Planning (using social networks and blogs, the researcher establish the question), Collect data (online information sources), analyses (using Google analytics, SurveyMonkey, data visualization…) and reflect (blog posts and video interviews). 

Then there is the dissemination of research results, and not only through books and journals but also essays, blogs, podcasts, videoclips… will also be seen as perfectly viable means for disseminating ideas. 

By now, apart from publishing their research data, a small but growing number of scientists even practice Open-Notebook Science (ONS), where researchers post their laboratory  notebooks on the internet for public scrutiny. Another way is the networking and collaborating (if the researcher collaborate with similar colleagues, can obtain a great number of cites)… Anyway , although there are other forms of peer review and citation analysis and impact through new digital tools and services, it is clear that the researcher remains evaluated by traditional metrics, but this will be change…

The scholarship of integration seeks to critically analyze, interpret, draw together and bring new insight to bear on original research, so this integrative mode of research, combines perspectives, information, data, techniques, tools, concepts and/or theories that usually cannot be solved by a single disciplinary approach, so it is important to interact with and learning from people with different backgrounds. The traditional academic career incentives do no stimulate interdisciplinary research, so this is one king of research where new science 2.0 can help more. 
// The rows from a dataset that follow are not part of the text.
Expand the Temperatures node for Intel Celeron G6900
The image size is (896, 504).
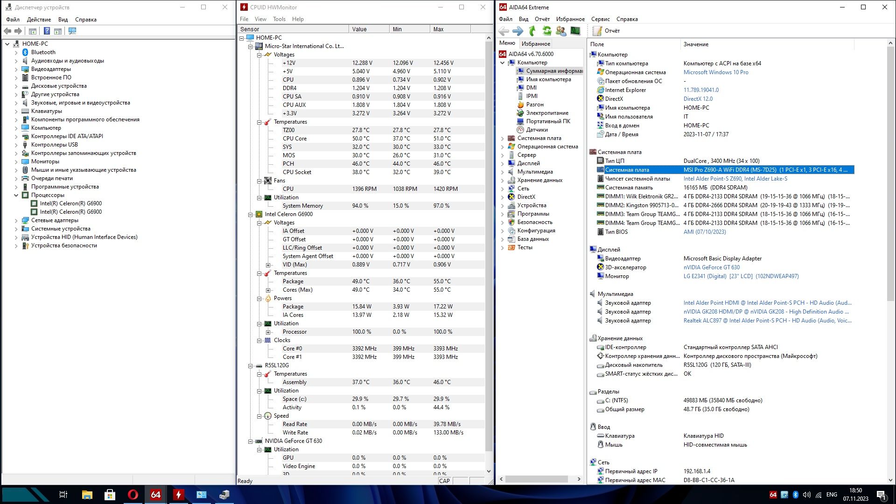click(259, 273)
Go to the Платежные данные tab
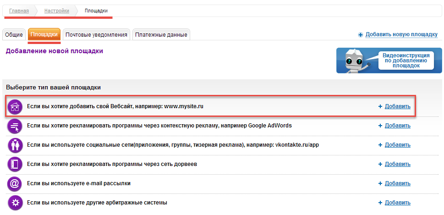Viewport: 444px width, 215px height. (x=160, y=35)
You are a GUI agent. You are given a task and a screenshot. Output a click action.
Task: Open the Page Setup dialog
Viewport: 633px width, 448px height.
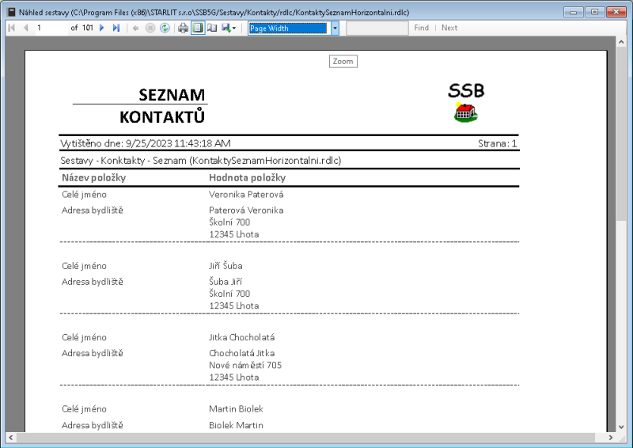(212, 28)
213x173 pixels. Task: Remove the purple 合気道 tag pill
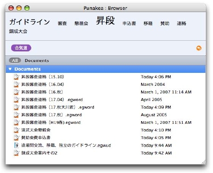tap(21, 48)
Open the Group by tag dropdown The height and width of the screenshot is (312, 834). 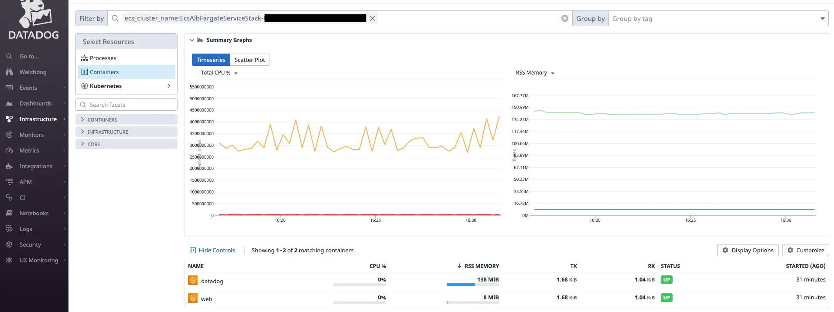pyautogui.click(x=718, y=19)
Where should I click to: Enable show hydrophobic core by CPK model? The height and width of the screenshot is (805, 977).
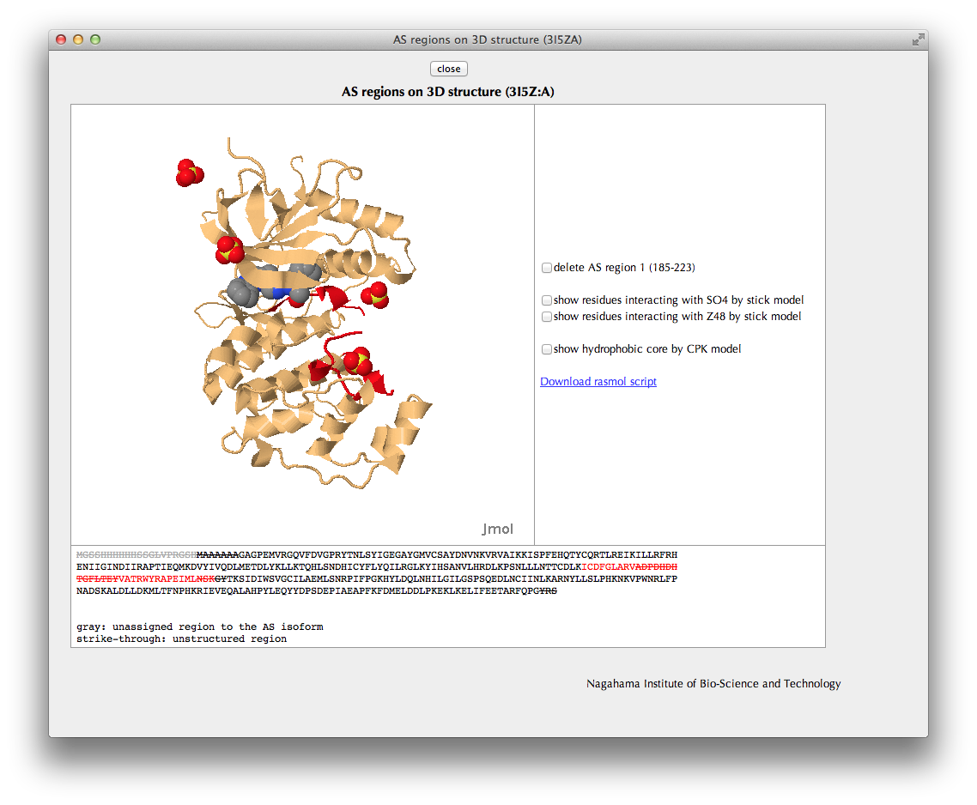point(547,349)
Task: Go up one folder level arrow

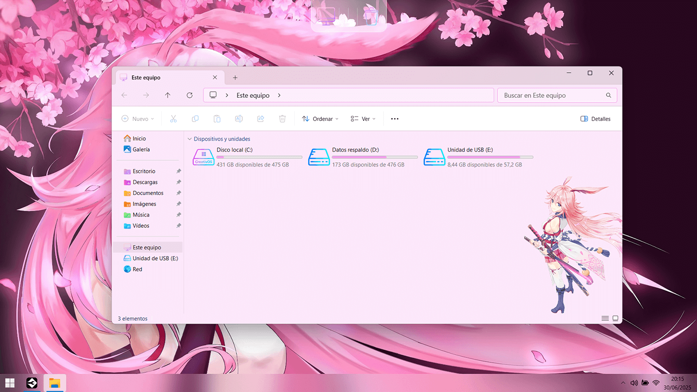Action: 168,95
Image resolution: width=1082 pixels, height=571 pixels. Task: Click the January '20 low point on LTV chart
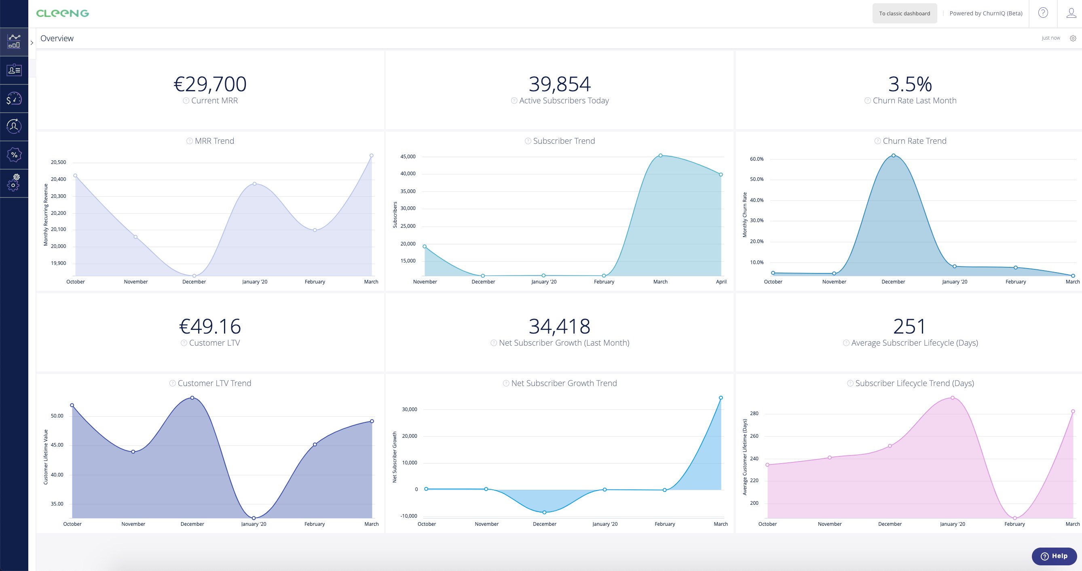click(254, 518)
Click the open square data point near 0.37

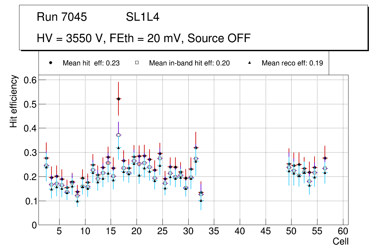[118, 135]
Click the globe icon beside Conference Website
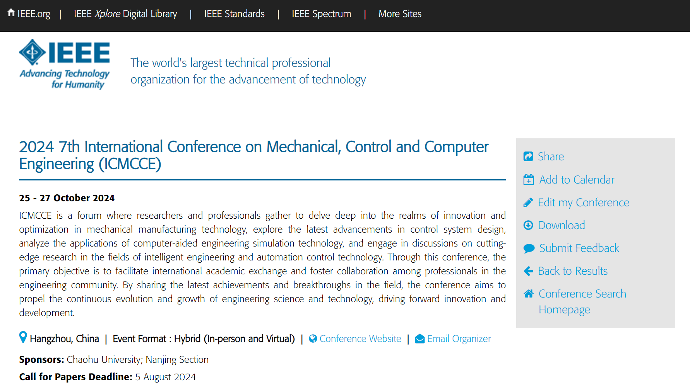This screenshot has width=690, height=386. click(313, 338)
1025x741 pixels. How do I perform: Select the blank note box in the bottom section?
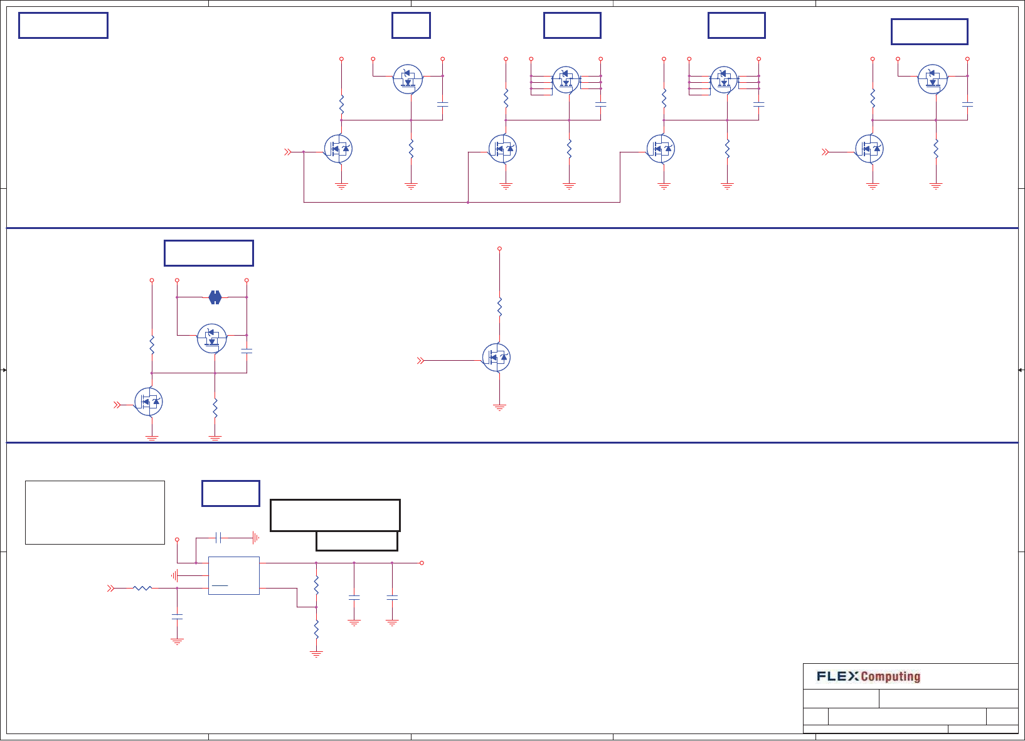95,513
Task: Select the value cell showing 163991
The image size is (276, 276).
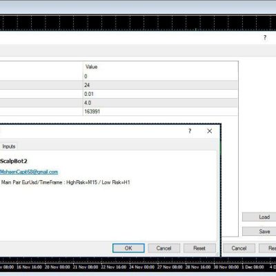Action: [160, 112]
The scholarship of application want to link theory and practice through dynamic interaction with various stakeholders. So want to communicate the knowledge to others, and has four types: knowledge exchange among scientists, knowledge exchange from scientists to public, knowledge exchanged iteratively from scientists to non-scientific public and vice-versa and knowledge exchange between scientific knowledge and local knowledge where are mutual respected. In this model, citizens work actively with science knowledge: asking questions, with research agendas, through consultations, and so on…

In the scholarly of teaching, there is a new model where research and teaching are both viewed as ctivities where individuals and groups negotiate meanings, building knowledge within a social context. And finally in the scholarship of co-creation, through Science 2.0, produces the discovery of new knowledge and the processes of participatory learning intertwine at time to form a whole.

There are many tools that can measure the reputation that a researcher can acquire through its researcher works, in this way there are: altmetric services, citizen science platforms, code repositories,data repositories, discipline-specific academic social networking services, electronic laboratory notebooks, multidisciplinary academic social networking services, open peer review systems, professional  social networking services, reference management tools with social media feature, review systems for MOOCs, social learning platforms.

In this way, ResearchGate and Academia support the reputational purposes of the larger number of activities. But we can see, tweeter, Facebook, LinkedIn, Mendeley and other tools…

In summary, and is my summary, with traditional model of reputation, a researcher can be well valued mainly for their peers and colleagues. With Science 2.0, a researcher can (and must) create its digital identity and can be recognized not only by a major number of interdisciplinary colleagues, but also by the society, and in the case of peer review, if a researcher perform an interdisciplinary research, the peer-review tasks in the traditional way could be more complex, but not in science 2.0. This report talks about the importance of the research openness and I agree. It’s time to use the internet potential to increase the visibility of the research and its results: collaborate, share, network, disseminate, teach…..

What do you think about scientific 2.0 reputation? contributions? experiences?